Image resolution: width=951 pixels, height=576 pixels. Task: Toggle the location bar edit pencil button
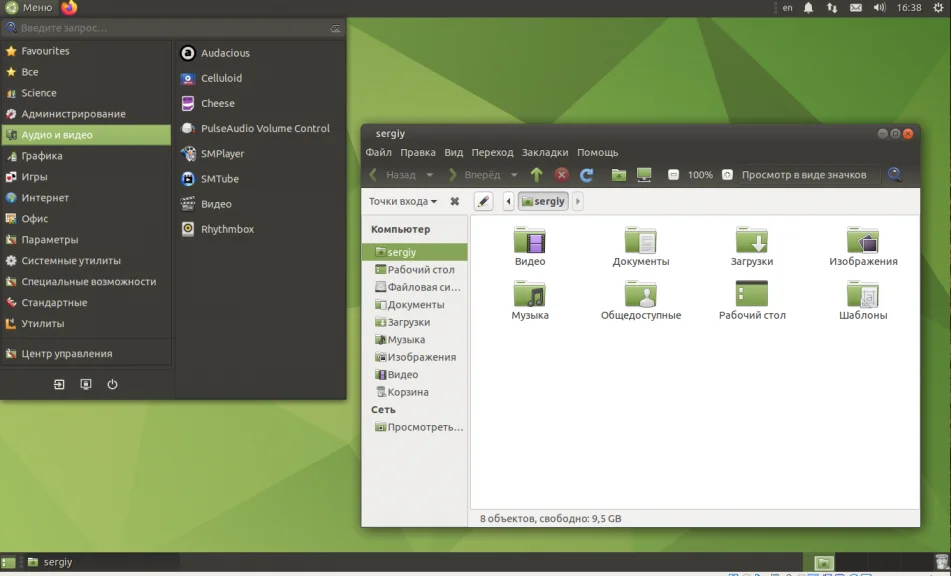483,201
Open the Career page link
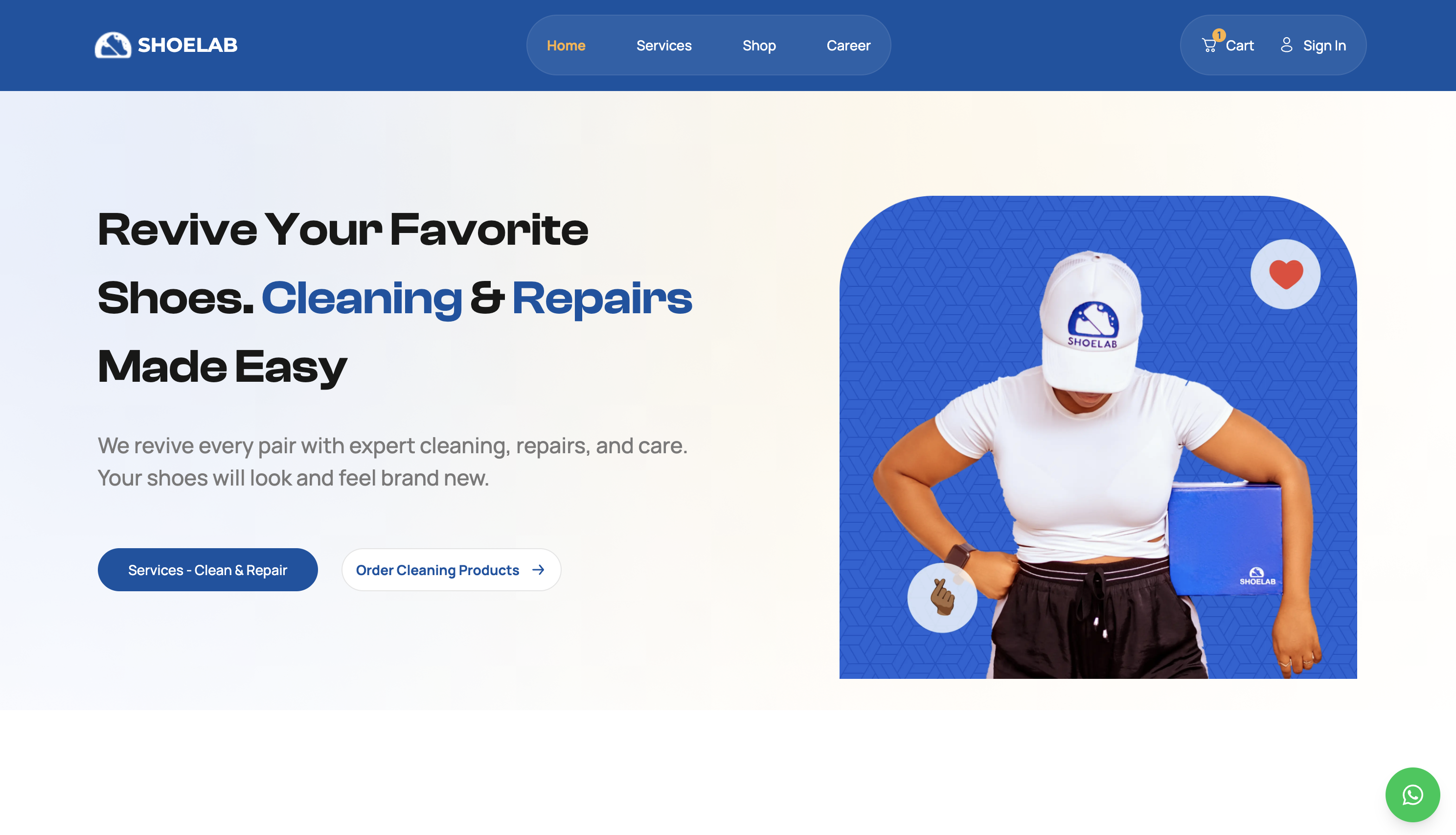Screen dimensions: 1456x835 coord(848,46)
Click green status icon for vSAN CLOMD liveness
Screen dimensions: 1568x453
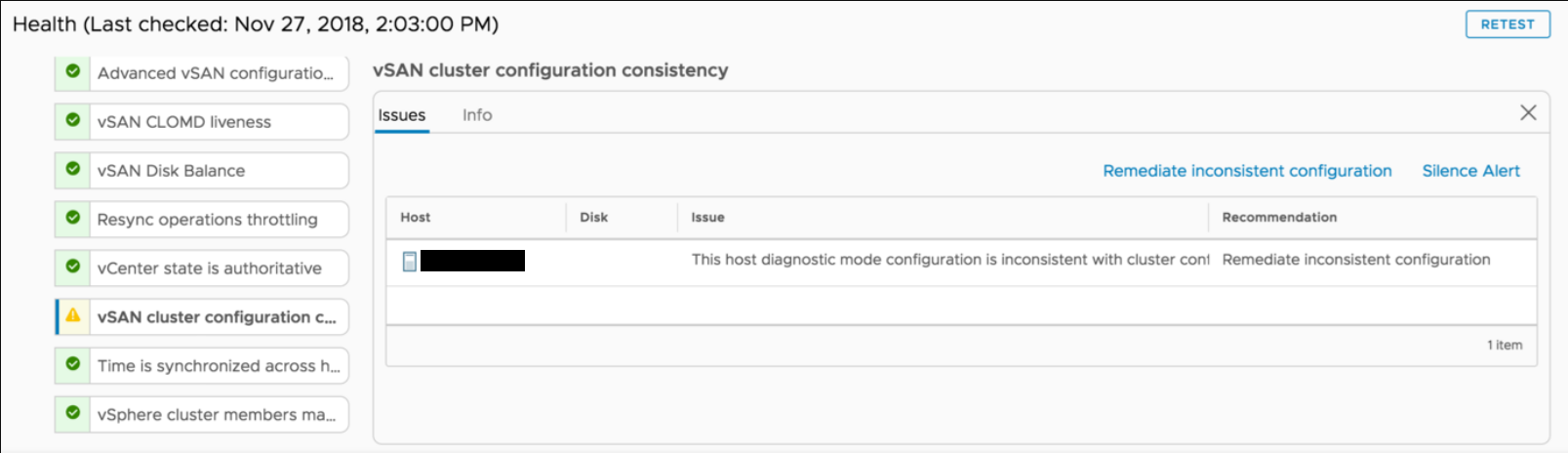click(x=73, y=120)
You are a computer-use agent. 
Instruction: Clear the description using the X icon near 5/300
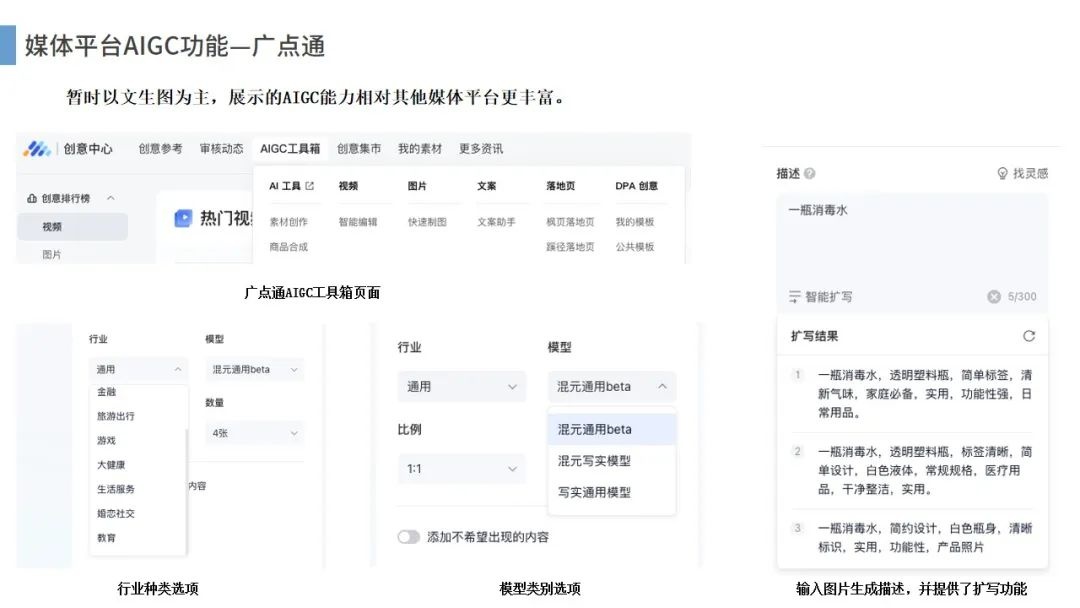coord(994,295)
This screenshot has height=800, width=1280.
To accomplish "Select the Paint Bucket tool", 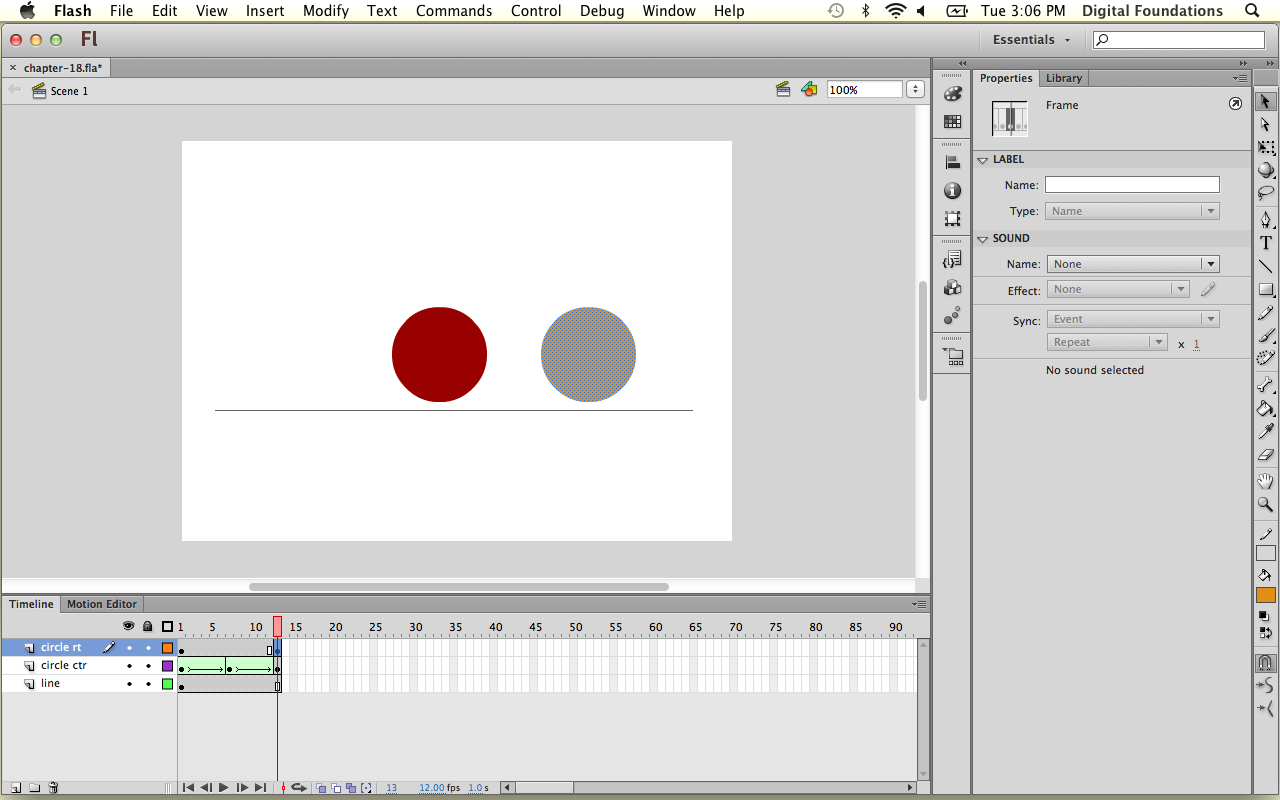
::::::::
- **Problem to work on**: Return an exact transcription of the entries above, excluding each image.

- **Answer area**:
Image resolution: width=951 pixels, height=576 pixels. Task: Toggle the location bar edit pencil button
483,201
Open the Career page link
Screen dimensions: 1456x835 coord(848,46)
Click green status icon for vSAN CLOMD liveness
Screen dimensions: 1568x453
click(x=73, y=120)
You are a computer-use agent. 
Instruction: Clear the description using the X icon near 5/300
coord(994,295)
This screenshot has height=800, width=1280.
To accomplish "Select the Paint Bucket tool", 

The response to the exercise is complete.